- Directed by: Kunchacko
- Written by: M. C. Appan
- Produced by: M. Kunchacko
- Starring: Sathyan Sheela Adoor Bhasi Hari
- Music by: V. Dakshinamoorthy
- Production company: Udaya Pictures
- Distributed by: Udaya
- Release date: 2 June 1967;
- Country: India
- Language: Malayalam

= Mynatharuvi Kolakase =

Mynatharuvi Kolakase is a 1967 Indian Malayalam-language film, directed and produced by Kunchacko. The film stars Sathyan, Sheela, Adoor Bhasi and Hari. The film had musical score by V. Dakshinamoorthy.
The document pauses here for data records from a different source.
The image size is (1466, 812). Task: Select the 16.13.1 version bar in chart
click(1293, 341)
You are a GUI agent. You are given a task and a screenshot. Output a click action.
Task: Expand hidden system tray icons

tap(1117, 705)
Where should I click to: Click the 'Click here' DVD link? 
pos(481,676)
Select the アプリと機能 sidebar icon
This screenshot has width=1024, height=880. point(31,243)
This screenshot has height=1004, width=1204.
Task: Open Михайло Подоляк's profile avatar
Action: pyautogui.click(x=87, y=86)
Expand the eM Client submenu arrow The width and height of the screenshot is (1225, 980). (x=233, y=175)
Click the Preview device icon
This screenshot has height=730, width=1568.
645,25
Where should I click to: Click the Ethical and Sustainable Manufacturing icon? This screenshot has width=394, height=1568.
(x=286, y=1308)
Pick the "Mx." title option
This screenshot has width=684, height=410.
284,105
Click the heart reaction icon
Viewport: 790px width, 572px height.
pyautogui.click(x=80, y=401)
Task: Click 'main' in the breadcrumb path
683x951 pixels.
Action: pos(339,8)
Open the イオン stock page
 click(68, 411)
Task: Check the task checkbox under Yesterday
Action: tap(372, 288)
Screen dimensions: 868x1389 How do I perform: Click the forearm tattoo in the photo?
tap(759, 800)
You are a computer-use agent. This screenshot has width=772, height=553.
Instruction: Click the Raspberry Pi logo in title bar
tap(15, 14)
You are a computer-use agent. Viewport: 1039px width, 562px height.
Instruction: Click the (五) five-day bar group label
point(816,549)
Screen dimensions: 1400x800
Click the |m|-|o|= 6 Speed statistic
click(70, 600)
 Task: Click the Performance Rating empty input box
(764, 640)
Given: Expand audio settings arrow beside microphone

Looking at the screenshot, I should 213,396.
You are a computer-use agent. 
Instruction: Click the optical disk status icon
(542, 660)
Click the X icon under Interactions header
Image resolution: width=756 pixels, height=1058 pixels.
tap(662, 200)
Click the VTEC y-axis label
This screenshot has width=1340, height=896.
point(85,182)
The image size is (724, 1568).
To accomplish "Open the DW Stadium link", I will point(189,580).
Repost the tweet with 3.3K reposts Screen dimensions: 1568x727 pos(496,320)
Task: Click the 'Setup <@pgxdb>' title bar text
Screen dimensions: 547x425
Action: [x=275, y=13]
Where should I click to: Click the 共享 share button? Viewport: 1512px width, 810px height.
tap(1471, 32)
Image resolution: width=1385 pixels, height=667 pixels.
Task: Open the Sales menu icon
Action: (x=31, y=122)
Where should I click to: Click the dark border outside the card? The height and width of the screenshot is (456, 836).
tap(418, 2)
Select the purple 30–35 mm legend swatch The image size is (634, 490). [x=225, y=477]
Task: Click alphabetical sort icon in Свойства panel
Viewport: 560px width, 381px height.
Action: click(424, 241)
The film was based on the 1966 Madatharuvi murder of a widow named Mariyakutty in Kerala. A priest, Fr. Benedict Onamkulam, was wrongly convicted of the crime. Another film, Madatharuvi, based on the same theme was released in 1967. It was directed and produced by P. A. Thomas under the banner of Thomas Pictures. The film had actors like Sukumari, Adoor Bhasi, Thikkurissy Sukumaran Nair and Musthafa.

==Cast==

- Sathyan
- Sheela
- Adoor Bhasi
- Hari
- Manavalan Joseph
- Jijo
- Adoor Pankajam
- Alummoodan
- Kaduvakulam Antony
- Kottarakkara Sreedharan Nair
- N. Govindankutty
- Nellikode Bhaskaran
- Pankajavalli
- S. P. Pillai
- Sunny

==Soundtrack==
The music was composed by V. Dakshinamoorthy and the lyrics were written by Vayalar Ramavarma.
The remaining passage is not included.